And of course there are other priorities: infectious disease, pandemic control, global health, prevention of childhood diseases. If you ask Bill Gates, he’d have a whole different set of priorities. You could argue that those would actually improve average longevity far more than anti-ageing research, by reducing infant mortality and infectious disease and so on.

Right, a lot of the historic increase in average lifespan has been down to better nutrition, sanitation, neonatal care, vaccines, and so on. Today, we don’t think of cancer or heart disease treatments as ways to extend average lifespan, but in a basic sense isn’t that exactly what they are?

The thinking of the aging community goes like this: You take all the non-communicable chronic diseases that we get now: heart disease, cancer, dementia, diabetes. All of those diseases are highly correlated with age. Age is the biggest single risk factor for those diseases.

So their view is that we can tackle these diseases one at a time. Or the other way would be to say that the underlying cause is aging, and so you should tackle aging as a whole and that will have multiple effects.

That’s the theory. In practice, if you want to have a therapeutic intervention approved, you have got to have a disease. The US Food and Drug Administration is not calling aging a disease, nor is the World Health Organization, so what are you going to do clinical trials on? So typically clinical trials will be on some aspect of aging, like osteoarthritis or dementia.

Your book starts really small, right down to the molecular level, and then you go from here to build a whole theory of aging.

I think of aging as an accumulation of chemical damage to our bodies. It has to necessarily mean that initially the damage occurs to our molecules, starting with our genome and then to the proteins that the genes specify and make, and then to our organelles and the cell’s ability to get rid of defective products. That’s a big factor.

And then what that does to the cell itself, is that when the cell senses a certain amount of damage, it goes into this state called senescence. As you age, if the buildup of senescent cells is too large it causes real problems, you get inflammation, damage of tissue, and so on. And if stem cells, which are responsible for regenerating tissues, become senescent or die, you get a depletion of stem cells, and you have problems regenerating tissue—you have problems just maintaining the organism.

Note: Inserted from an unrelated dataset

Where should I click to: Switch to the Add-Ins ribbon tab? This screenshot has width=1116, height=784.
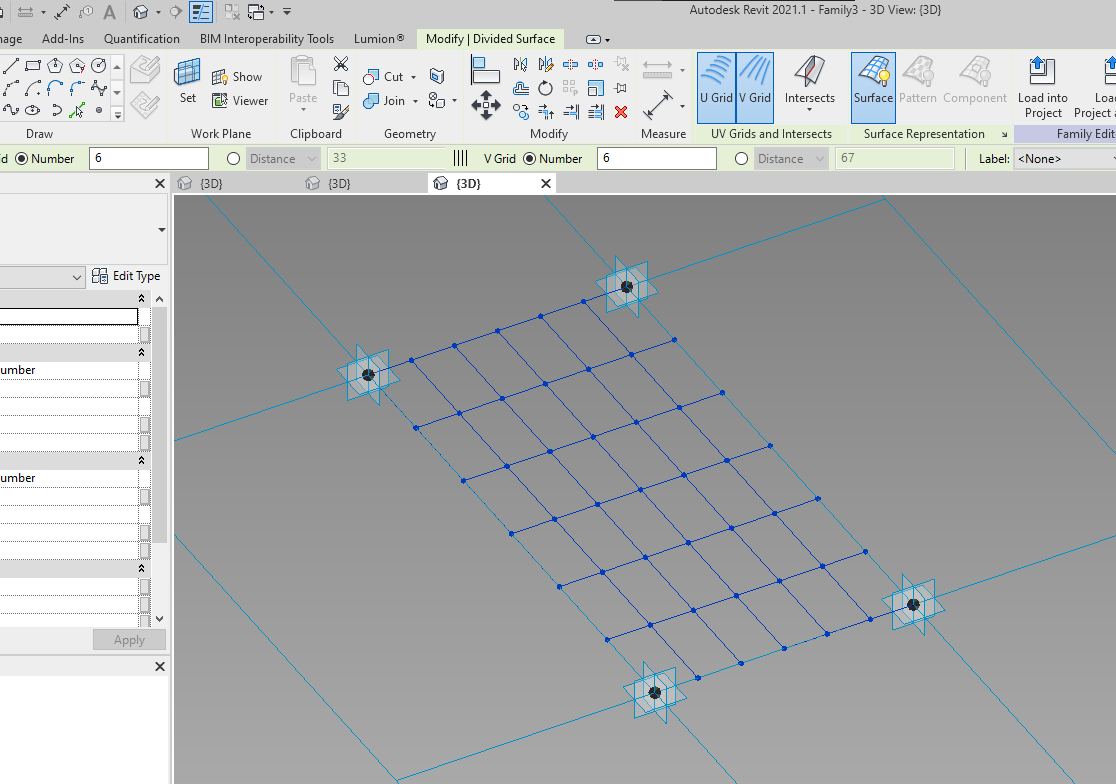[x=62, y=38]
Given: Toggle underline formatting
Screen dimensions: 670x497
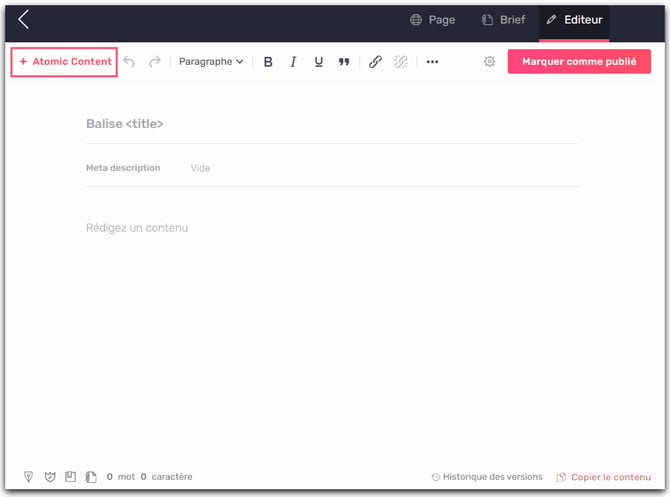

You have to view it as different levels of complexity, but at each level there are hallmarks of aging: Things that happen as we age, and they themselves accelerate further aging.

You also have this metaphor of organisms—or our bodies—being cities or societies. Each individual element isn’t enough to bring things grinding to a halt, but they can start a cascade where things go awry.

In our bodies cells are dying all the time and being replaced. We don’t even notice it, we certainly don’t think of it as death, even though millions of cells are dying all the time. So what do we mean by death?